A/B Testing: How do you check for significance?

Maths smiley and sad face equals meh face

So you’ve read my detailed introduction into A/B testing and set up your first test. You’ve compared a red button to a blue button and found that more people clicked the red button than the blue button. Seems like a good time to switch to a red button, right? WRONG!

Sure, you’ve observed a difference in conversion rate, but was that difference really due to you changing the button color? How do you know that your result is statistically significant enough to say with confidence that the red button is better than the blue button? What if your result was just due to random chance?

We use the p-value to help us determine if what we did actually worked!

The p-value won’t tell you whether the red button performed better or not, but it will tell you how likely it is that your results were just due to random chance, which is a really important statistic to know.

We could just chuck all our numbers into an online calculator and trust that they’ve got their numbers right. But because we’re really serious about getting this right, we’re going to dive in and get an understanding of the calculations themselves.

So here goes…

To get the p-value, we first have to calculate the chi-square statistic. The chi-square statistic is good for datasets where you have independent categories and you’re trying to see if they relate to each other. For example, comparing a blue button versus a red button to see if people click more on one than the other. My categories are red/blue and click/non-click.

The chi-square test is one way to tell if the results you observed are statistically significant or more likely to be a result of random chance.

The chi-square is based on the difference between what you observe in Group A and B in your dataset versus what you should expect to see if there is no difference between Group A and Group B.

For example, if you did an A/B test and observed that more people clicked the red button than a blue button, the chi-square statistic would answer the question: How confident can I be that reason more people clicked the red button wasn’t just down to random chance?

Before we begin: Know your hypothesis

I’m assuming since you’re at the chi-test stage, you already have a hypothesis. But just for a quick recap:

Whenever you’re testing something, you need a hypothesis and a null hypothesis. The hypothesis is what you expect will happen.

For example, in the case of the red vs blue button, our hypothesis will be: There is a relationship between button color and conversion rate, changing the button color to red will cause an increase in our conversion rates.

The null hypothesis is what we would expect to happen if our hypothesis is not true.

In the case of the red vs blue button, our null hypothesis will be: There is no relationship between button color and conversion rate, changing the button color will make no difference to conversion rates.

Step 1: Table your results

Group	Clicked button	Didn’t click	Group total
Control (A)	310	690	1000
Experimental (B)	400	620	1020
Total visitors	710	1310	2020

As shown in the table above, our we had 1000 people in our control group who saw the blue button. Of those 1000 visitors, 310 clicked the blue button and 690 did not.

In our experimental group, we had 1020 visitors who saw the red button. Of those 1020 people, 400 clicked the red button and 620 did not click the button.

**Data excerpts:**
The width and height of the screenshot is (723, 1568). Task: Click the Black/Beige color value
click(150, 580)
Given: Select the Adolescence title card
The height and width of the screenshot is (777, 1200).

==

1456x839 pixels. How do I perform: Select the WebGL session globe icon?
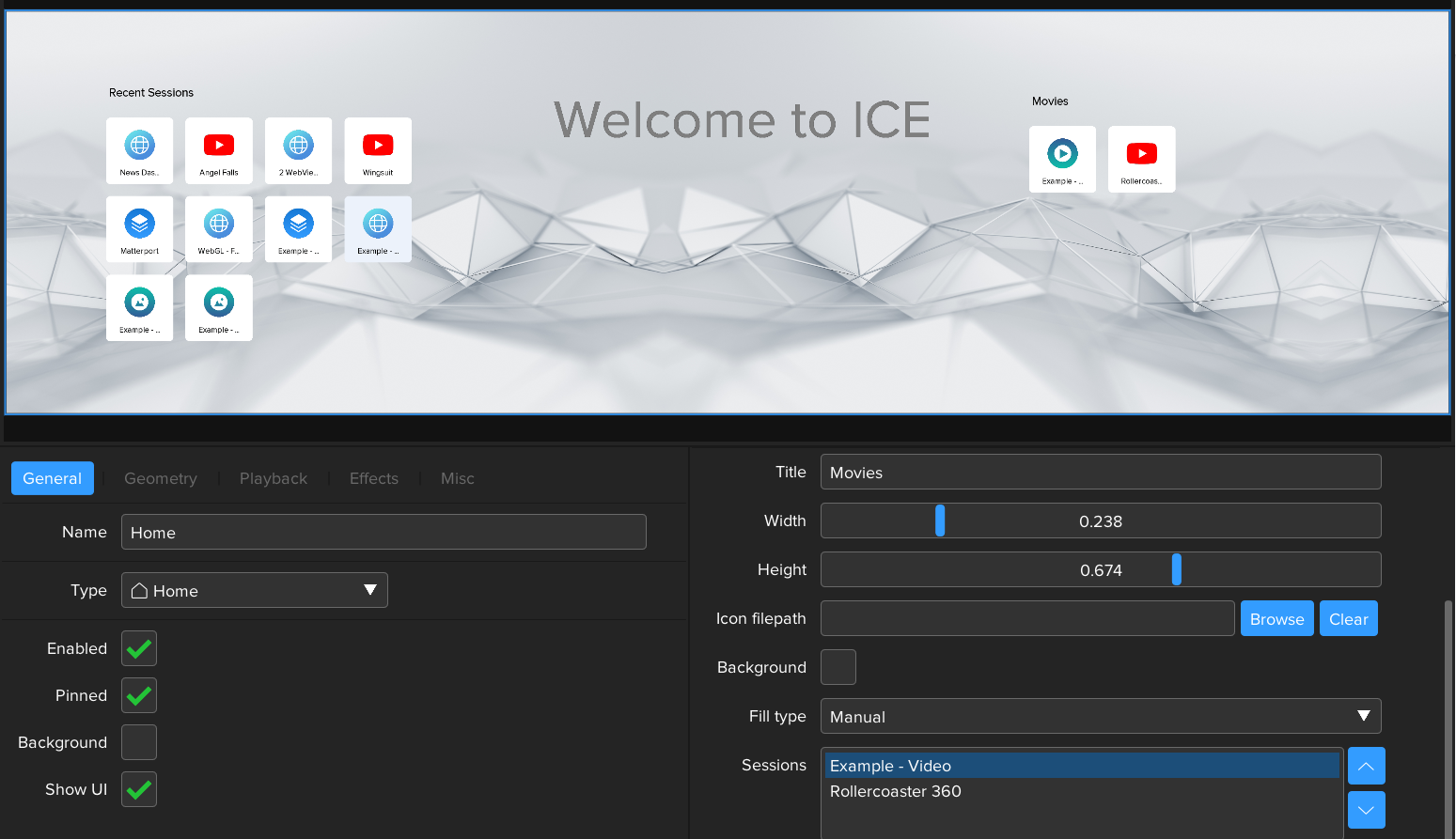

**Written task 1:** Put the rows from the line with "The width and" up to and including the line with "The height and" into a numbered list, leaving out any blank lines.
**Written task 2:** Continue the A/B testing article from where it stops.

**Expected answer 1:**
1. The width and height of the screenshot is (723, 1568). Task: Click the Black/Beige color value
2. click(150, 580)
3. Given: Select the Adolescence title card
4. The height and width of the screenshot is (777, 1200).

**Expected answer 2:**
Overall from both groups we had 2020 visitors, with 710 clicking a button and 1310 not clicking a button.

Step 2: Get the expected values

The expected results aren’t just numbers you pull out of the air and say you were expecting them. They are the results that we would expect of our test audience if there was no relationship between the variables we’re testing (in other words, if our null hypothesis was true).

In our red vs blue button example, these values represent the amount of clicks and non-clicks you would expect if there was no relationship between the red button and the blue button and the amount of clicks.

The formula for this is

row total X column total
_________________________
total visitors overall

To find out expected clicks for Group A
Note: I’m rounding to the nearest .5 here.

1000 (group A total size) X 710 (total visitors that clicked)
____________________________________________________________   =    351.5
          2020 (total visitors overall)

To find out expected non-clicks for Group A:

1000 (group A total size) X 1310 (total visitors that didn't click)
_________________________________________________________________ =    648.5
          2020 (total visitors overall)

To find out expected clicks for Group B:

1020 (group B total size) X 710 (total visitors that clicked)
____________________________________________________________   =    358.5
          2020 (total visitors overall)

To find out expected non-clicks for Group B:

1020 (group B total size) X 1310 (total visitors that didn't click)
_________________________________________________________________ =  661.5  
          2020 (total visitors overall)

This table represents the number of clicks we would expect to see in each group if there was no difference between our two groups.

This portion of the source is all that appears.